### Nonabelian Differential Cohomology in Street’s Descent Theory

#### Posted by Urs Schreiber

As a followup to our recent discussion #:

Nonabelian differential cohomologyin Street’s descent theory

(pdf, 20 pages)

**Abstract:** The general notion of cohomology,
as formalized $\infty$-categorically by Ross Street,
makes sense for coefficient objects
which are $\infty$-category valued presheaves. For the
special case that the coefficient object is just an
$\infty$-category, the corresponding cocycles characterize
higher fiber bundles. This is usually addressed as
**nonabelian cohomology**.
If instead the coefficient object is refined to
presheaves of $\infty$-functors from $\infty$-*paths* to
the given $\infty$-category, then one obtains the cocycles
discussed in [BS,
SWI,
SWII,
SWIII] which characterize
higher bundles *with connection* and hence live
in what deserves to be addressed as
nonabelian differential cohomology.
We concentrate here on $\omega$-categorical models
(strict globular $\infty$-categories) and discuss
nonabelian differential cohomology with values in
$\omega$-groups obtained from integrating L(ie)-$\infty$
algebras.

**Introduction**

A principal $G$-bundle is given, with respect
to a good cover by open sets of its base space, by
a *trivial* $G$-bundle on each open subset, together
with an isomorphism of trivial $G$-bundles on each double
intersection, and an equation between these on each triple
intersection. This is the archetypical example of
what is called **descent data**, forming a **cocycle in
nonabelian cohomology**. It can be vastly generalized by
replacing the group $G$ appearing here by some
$\infty$-category. For each cocycle obtained this way there
should be a corresponding $\infty$-bundle whose local
trivialization it describes.

The crucial basic idea of [BS, SWI, SWII, SWIII] is to describe $\infty$-bundles \emph{with connection} by cocycles which have

- a (“transport”) functor from paths to $G$ on each patch;

- an equivalence between such functors on double overlaps

- and so on.

The cocycles thus obtained deserve to be addressed as
cocycles in **differential nonabelian cohomology**.

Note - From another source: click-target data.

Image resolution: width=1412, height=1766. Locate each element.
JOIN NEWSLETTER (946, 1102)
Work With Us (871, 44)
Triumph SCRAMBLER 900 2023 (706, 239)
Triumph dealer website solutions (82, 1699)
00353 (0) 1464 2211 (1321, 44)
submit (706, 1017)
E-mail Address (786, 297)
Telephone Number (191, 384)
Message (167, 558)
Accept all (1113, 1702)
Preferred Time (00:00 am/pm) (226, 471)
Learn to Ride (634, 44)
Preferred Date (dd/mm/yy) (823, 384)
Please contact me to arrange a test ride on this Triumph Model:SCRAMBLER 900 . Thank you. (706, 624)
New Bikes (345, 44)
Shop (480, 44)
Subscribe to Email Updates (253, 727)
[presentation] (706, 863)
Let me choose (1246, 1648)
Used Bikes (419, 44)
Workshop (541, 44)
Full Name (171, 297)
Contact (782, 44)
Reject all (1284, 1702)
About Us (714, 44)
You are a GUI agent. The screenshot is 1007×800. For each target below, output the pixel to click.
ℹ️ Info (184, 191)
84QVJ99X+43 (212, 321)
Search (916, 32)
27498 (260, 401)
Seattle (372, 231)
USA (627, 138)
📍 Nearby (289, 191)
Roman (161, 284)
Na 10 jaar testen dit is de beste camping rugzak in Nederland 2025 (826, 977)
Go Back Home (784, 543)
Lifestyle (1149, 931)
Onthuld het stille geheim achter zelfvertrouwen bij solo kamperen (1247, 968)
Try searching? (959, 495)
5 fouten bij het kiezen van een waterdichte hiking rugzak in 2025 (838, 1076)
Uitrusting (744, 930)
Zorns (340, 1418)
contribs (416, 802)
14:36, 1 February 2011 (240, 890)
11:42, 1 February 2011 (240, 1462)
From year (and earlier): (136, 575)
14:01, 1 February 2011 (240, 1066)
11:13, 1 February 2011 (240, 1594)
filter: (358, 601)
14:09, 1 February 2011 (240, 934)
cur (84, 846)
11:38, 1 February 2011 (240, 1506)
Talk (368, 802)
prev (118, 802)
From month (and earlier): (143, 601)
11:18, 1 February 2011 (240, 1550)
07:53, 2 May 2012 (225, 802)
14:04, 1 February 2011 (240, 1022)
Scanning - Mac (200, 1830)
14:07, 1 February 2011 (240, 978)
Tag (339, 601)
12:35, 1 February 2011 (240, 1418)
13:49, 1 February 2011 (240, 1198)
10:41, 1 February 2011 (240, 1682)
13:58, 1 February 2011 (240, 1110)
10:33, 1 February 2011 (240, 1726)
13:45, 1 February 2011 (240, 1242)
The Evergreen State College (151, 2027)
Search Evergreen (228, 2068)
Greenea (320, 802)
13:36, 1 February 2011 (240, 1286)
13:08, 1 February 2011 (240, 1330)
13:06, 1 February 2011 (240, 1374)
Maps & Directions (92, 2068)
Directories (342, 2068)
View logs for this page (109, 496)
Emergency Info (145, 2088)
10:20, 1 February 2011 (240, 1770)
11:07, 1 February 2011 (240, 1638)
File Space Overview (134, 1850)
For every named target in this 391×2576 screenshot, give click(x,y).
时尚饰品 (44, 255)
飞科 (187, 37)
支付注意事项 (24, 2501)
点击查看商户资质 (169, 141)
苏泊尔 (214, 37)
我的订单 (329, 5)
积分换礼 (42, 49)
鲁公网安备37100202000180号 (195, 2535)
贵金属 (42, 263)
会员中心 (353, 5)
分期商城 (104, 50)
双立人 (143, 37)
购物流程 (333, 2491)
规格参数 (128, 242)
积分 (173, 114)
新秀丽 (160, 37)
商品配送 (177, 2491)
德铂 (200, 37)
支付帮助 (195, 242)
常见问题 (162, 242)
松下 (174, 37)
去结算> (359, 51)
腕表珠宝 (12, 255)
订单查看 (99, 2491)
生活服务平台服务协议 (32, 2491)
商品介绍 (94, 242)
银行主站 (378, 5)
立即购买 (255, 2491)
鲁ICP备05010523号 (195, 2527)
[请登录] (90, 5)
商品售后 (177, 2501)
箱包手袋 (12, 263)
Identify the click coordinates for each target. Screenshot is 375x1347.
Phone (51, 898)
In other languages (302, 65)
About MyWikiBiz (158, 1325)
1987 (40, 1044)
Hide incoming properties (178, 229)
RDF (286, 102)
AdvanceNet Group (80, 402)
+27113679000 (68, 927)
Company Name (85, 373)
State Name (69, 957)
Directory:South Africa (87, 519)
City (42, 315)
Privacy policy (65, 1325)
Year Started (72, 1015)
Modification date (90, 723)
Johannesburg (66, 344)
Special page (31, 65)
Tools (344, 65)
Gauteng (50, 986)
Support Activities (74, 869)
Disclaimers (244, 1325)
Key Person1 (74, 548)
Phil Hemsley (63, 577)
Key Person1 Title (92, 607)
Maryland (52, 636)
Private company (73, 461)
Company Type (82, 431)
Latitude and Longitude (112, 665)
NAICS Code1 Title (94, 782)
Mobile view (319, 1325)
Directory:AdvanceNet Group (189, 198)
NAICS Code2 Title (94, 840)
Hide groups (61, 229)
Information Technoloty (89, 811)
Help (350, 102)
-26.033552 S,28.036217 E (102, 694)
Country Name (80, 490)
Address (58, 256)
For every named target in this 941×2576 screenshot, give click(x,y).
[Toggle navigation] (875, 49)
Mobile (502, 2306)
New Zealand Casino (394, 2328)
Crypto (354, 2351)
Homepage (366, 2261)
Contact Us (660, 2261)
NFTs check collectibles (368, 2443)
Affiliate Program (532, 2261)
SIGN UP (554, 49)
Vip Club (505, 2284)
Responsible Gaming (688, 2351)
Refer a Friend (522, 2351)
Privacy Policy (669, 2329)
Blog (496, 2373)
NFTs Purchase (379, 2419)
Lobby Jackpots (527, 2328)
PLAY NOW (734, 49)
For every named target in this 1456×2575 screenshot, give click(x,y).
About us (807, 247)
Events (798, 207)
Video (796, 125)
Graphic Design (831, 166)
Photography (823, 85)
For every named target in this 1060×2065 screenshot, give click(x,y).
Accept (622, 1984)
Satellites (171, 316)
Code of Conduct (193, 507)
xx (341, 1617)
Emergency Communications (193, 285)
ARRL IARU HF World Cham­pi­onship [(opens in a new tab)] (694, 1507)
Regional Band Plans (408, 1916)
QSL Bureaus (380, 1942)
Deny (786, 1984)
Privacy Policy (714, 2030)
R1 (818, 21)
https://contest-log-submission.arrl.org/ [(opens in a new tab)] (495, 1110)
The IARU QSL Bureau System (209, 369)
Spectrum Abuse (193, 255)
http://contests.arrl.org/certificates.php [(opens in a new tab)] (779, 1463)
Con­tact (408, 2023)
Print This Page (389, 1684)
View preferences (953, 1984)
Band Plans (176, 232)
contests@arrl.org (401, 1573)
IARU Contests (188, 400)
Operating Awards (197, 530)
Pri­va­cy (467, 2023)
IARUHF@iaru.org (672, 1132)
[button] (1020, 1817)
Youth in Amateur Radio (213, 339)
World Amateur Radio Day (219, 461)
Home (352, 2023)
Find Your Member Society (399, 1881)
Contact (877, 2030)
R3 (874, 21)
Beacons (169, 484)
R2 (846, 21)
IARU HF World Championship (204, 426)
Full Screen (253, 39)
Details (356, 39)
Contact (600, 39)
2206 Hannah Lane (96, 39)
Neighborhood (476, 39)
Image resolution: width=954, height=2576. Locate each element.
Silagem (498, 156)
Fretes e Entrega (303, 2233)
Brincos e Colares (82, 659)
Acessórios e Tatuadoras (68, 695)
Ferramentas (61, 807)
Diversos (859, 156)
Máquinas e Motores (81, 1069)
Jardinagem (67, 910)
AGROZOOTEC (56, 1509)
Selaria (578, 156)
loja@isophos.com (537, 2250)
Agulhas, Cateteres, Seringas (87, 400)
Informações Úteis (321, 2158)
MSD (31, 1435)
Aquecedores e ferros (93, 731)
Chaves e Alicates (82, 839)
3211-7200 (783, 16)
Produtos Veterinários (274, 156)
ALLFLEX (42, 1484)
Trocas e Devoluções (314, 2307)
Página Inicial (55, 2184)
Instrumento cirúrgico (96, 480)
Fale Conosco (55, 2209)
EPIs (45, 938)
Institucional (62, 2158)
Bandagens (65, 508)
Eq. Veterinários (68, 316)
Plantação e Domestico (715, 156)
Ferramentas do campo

Forming the collection of $\omega$-functors from paths in a patch to some codomain provides a functor from “spaces” to $\omega$-categories: an $\omega$-category valued presheaf.

In [Street] Ross Street descibes a very general formalization for cohomology taking values in $\omega$-category valued presheaves. We recall the basic ideas (subject to some slight modifications, a discussion of which is in 6) and describe how the differential cocoycles of [BS, SWI, SWII, SWIII] fit into that.

Of particular interest are differential cocycles which
can be expressed differentially in terms of L(ie)
$\infty$-algebras. Building on the discussion of [SSS]
we give in *characteristic forms* a definition
(def. 14)
of non-flat non-abelian differential cocycles and their
characteristic classes.

## Re: Nonabelian Differential Cohomology in Street’s Descent Theory

In the very last section there are some questions which I would like to hear your comments on.